* Written task 1 *
In the article on Australian agriculture and climate change, rewrite the passage starting at "Australian agriculture must" and ending at "long-term food security.", swapping "climate change" for "global warming".
* Written task 2 *
In the article on Australian agriculture and climate change, who is named as Director of the National Climate Change Adaption Research Facility?

Australian agriculture must adapt to climate change
In Australia's first ever climate change adaption conference, scientists and decision makers delivered a clear message: agriculture and farming businesses must cope with the changing weather patterns to ensure long-term food security.
National Climate Change Adaption Research Facility Director, Professor Jean Palutikof, said the conference covered important issues and resources that would help our industries to adapt to the climate change strain.
"Despite growing efforts to reduce greenhouse gas emissions, some impacts (such as more intense floods, droughts, bushfires, and rising sea levels) are now inevitable. We must therefore plan for and adapt to these changes, in order to minimise the negative impacts and enhance the benefits to natural systems, societies and human activities. This represents a challenge for decision making at all levels, from individuals to governments, and in business and industry," Professor Palutikof said.
CSIRO member and Economics Lecturer at Charles Sturt University in Bathurst, Rod Duncan. states that agriculture in Australia is the most vulnerable to the impacts of climate change.

* Record extracts *
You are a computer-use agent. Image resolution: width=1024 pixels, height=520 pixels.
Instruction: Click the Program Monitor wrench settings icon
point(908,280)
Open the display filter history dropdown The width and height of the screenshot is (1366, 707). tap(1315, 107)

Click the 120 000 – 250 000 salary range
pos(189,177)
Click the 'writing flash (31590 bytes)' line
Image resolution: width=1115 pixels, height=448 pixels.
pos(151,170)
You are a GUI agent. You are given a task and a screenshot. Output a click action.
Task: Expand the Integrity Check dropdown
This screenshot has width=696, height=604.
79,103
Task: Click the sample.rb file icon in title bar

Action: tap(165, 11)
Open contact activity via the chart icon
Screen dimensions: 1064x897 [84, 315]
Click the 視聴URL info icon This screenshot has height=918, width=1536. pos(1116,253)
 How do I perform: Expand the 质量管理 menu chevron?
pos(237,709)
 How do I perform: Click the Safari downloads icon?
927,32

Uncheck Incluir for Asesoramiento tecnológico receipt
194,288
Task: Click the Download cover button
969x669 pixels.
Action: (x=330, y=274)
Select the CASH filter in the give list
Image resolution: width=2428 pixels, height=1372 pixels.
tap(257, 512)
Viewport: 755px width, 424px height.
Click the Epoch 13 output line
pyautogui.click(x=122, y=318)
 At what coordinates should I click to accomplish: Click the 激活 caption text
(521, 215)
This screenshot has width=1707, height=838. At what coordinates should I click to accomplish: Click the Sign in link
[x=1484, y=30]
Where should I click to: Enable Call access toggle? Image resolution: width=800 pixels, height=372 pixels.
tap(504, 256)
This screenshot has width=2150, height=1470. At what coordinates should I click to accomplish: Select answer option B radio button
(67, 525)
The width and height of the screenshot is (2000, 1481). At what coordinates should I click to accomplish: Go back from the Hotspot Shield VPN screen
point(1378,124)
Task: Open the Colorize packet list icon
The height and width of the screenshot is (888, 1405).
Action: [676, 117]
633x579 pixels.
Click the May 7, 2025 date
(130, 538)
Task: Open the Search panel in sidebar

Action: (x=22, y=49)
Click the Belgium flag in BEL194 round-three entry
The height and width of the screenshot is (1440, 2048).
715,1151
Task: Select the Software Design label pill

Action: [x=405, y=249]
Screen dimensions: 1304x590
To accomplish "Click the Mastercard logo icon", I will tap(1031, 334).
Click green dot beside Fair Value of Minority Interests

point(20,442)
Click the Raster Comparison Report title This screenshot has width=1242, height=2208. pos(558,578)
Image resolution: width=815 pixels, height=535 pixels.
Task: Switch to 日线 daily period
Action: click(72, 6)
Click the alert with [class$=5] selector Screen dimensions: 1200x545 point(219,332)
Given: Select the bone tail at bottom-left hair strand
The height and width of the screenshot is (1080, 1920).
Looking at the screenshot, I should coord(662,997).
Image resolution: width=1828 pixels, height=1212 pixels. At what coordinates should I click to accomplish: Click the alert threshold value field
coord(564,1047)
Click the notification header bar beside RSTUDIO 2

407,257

* Output 1 *
Australian agriculture must adapt to global warming
In Australia's first ever global warming adaption conference, scientists and decision makers delivered a clear message: agriculture and farming businesses must cope with the changing weather patterns to ensure long-term food security.

* Output 2 *
Professor Jean Palutikof